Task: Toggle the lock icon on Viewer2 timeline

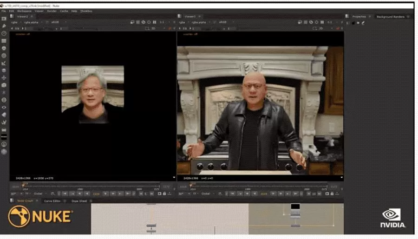Action: (x=164, y=194)
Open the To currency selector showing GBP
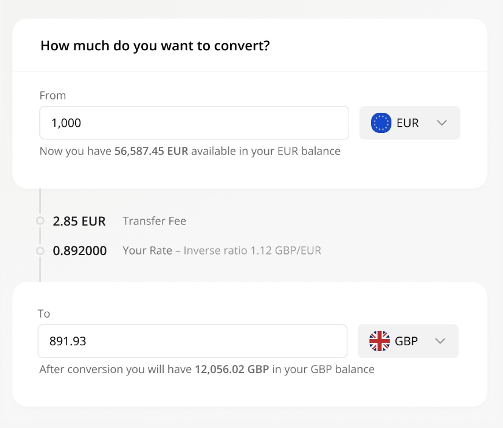Screen dimensions: 503x428 tap(408, 341)
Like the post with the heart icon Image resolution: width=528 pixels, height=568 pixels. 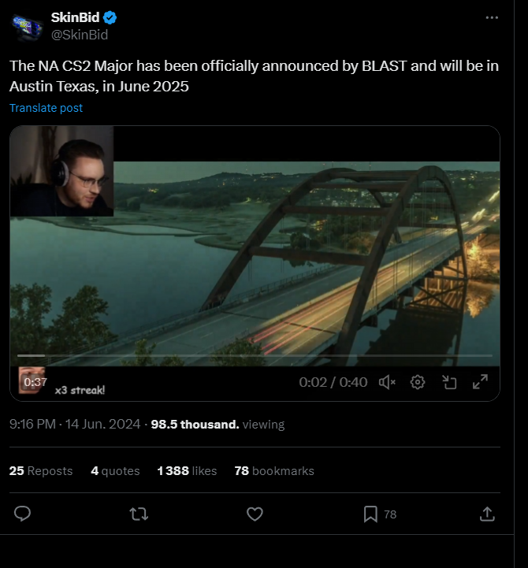pos(255,514)
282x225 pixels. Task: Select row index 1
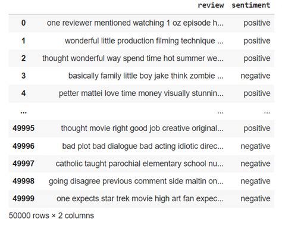pyautogui.click(x=23, y=40)
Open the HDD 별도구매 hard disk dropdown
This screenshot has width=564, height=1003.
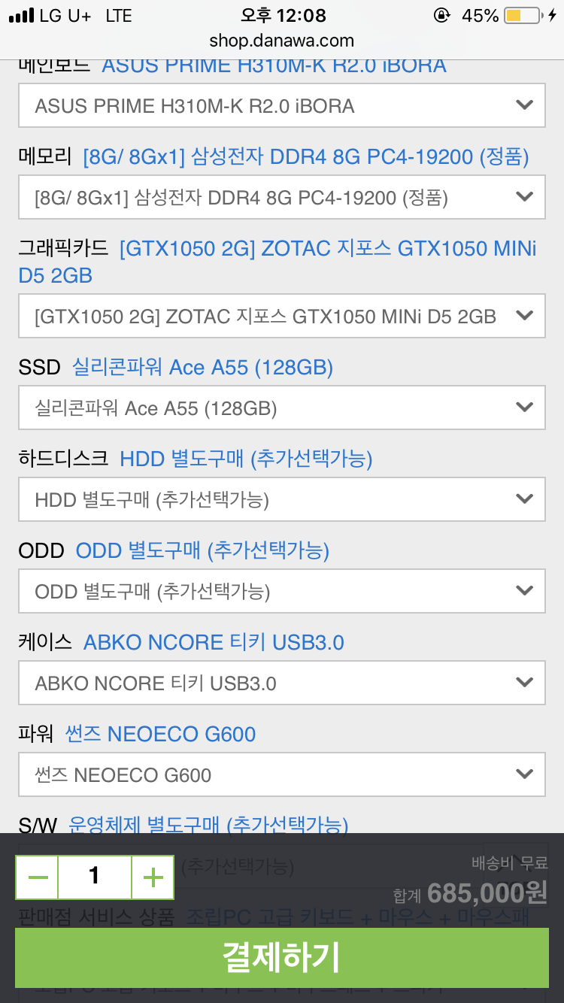coord(282,499)
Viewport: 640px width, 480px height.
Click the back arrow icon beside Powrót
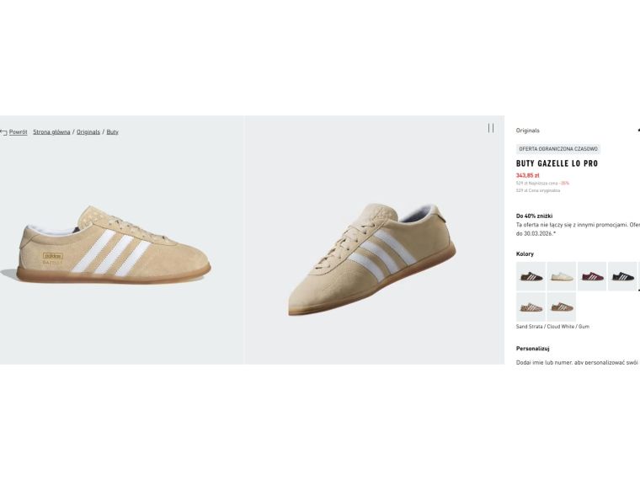tap(3, 132)
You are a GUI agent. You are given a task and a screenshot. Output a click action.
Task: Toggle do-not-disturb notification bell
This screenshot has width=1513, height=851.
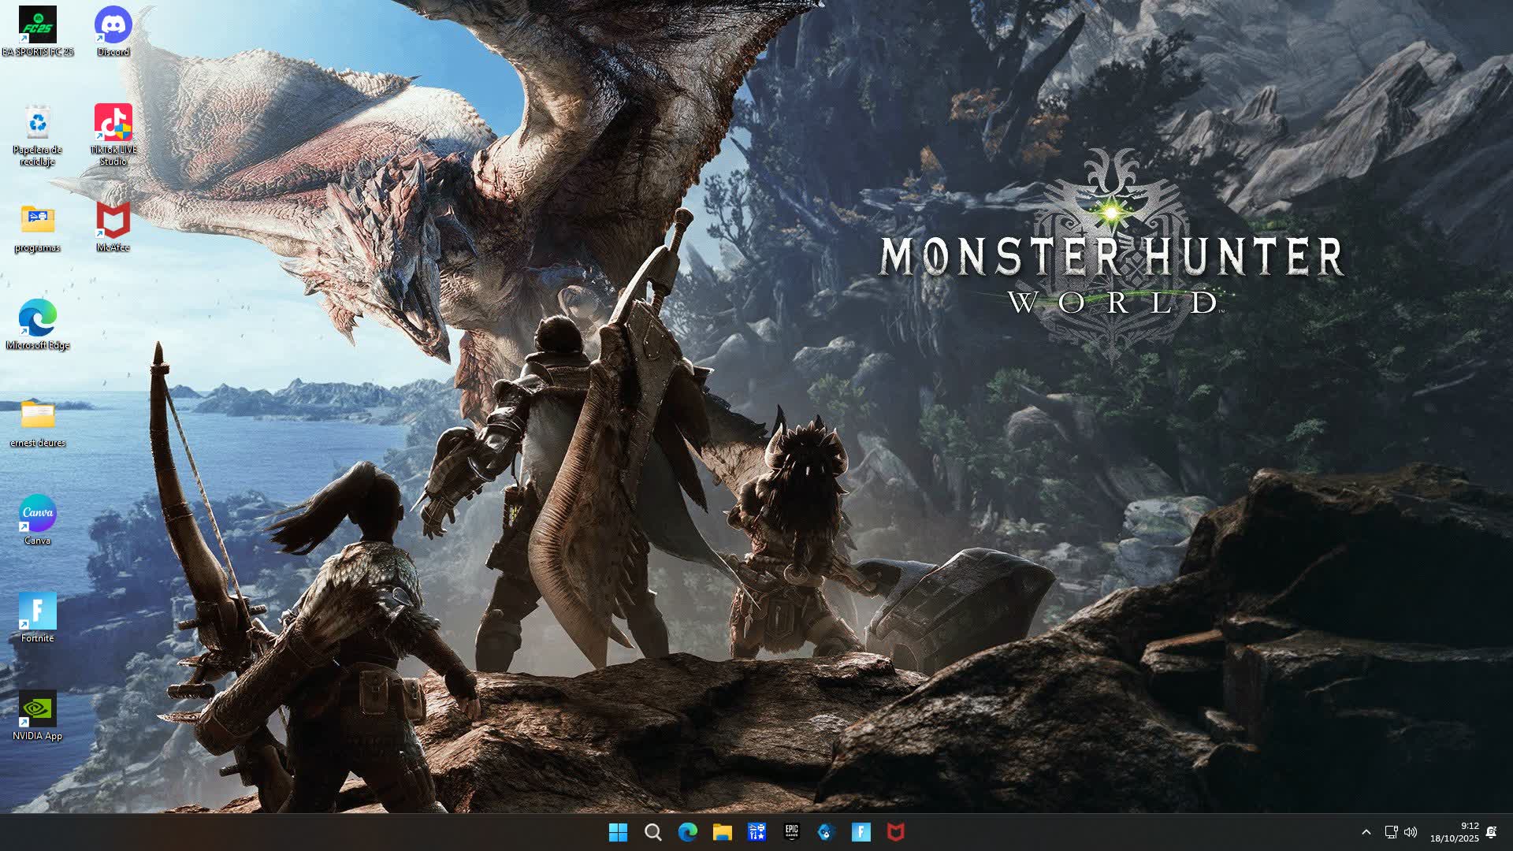pos(1492,832)
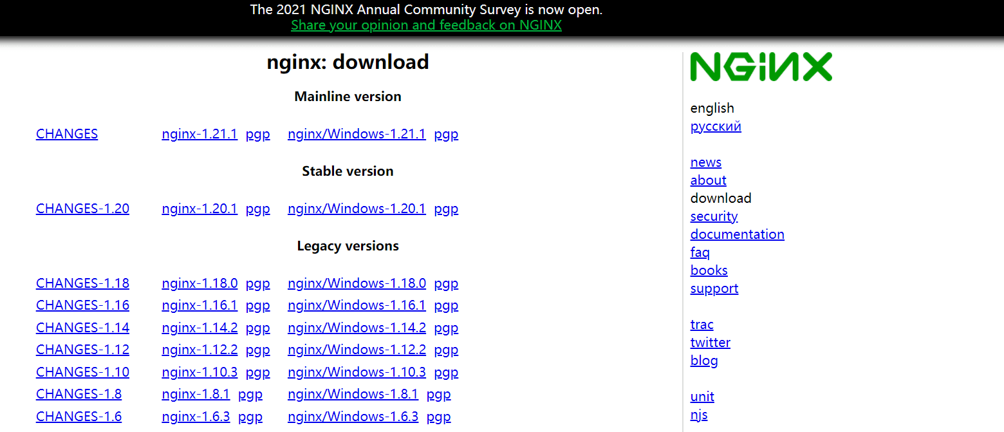
Task: Open the documentation page
Action: point(737,234)
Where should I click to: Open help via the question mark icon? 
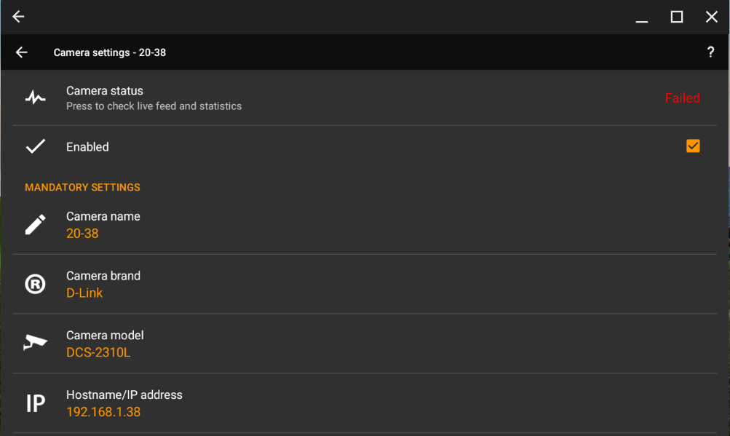(710, 52)
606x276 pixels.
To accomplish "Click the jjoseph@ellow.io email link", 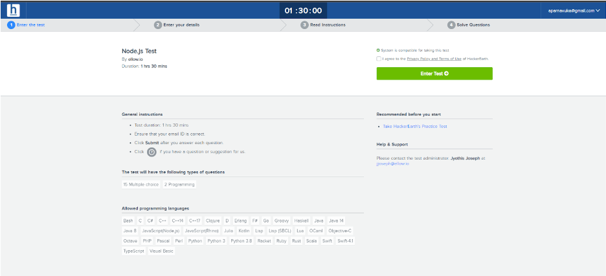I will tap(392, 164).
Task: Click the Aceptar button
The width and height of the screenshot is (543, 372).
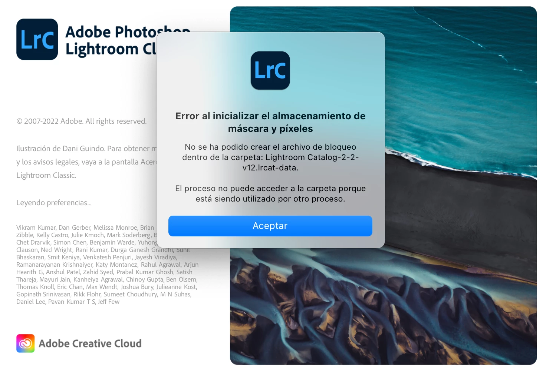Action: [270, 226]
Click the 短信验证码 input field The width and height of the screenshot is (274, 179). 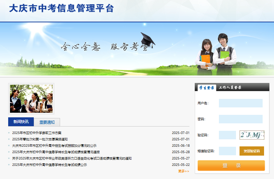click(227, 151)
........
Rewrite the stretch from the line containing "Open the HDD 별도구매 hard disk dropdown" through the line containing "Action: point(737,234)", replacing "back arrow" with "left arrow" and changing nothing else. Give only those lines, leaving out the pictures.

Open the HDD 별도구매 hard disk dropdown
This screenshot has width=564, height=1003.
coord(282,499)
Viewport: 640px width, 480px height.
Click the left arrow icon beside Powrót
tap(3, 132)
You are a GUI agent. You are given a task and a screenshot. Output a click action.
Task: Toggle do-not-disturb notification bell
This screenshot has width=1513, height=851.
pos(1492,832)
Task: Open the documentation page
Action: point(737,234)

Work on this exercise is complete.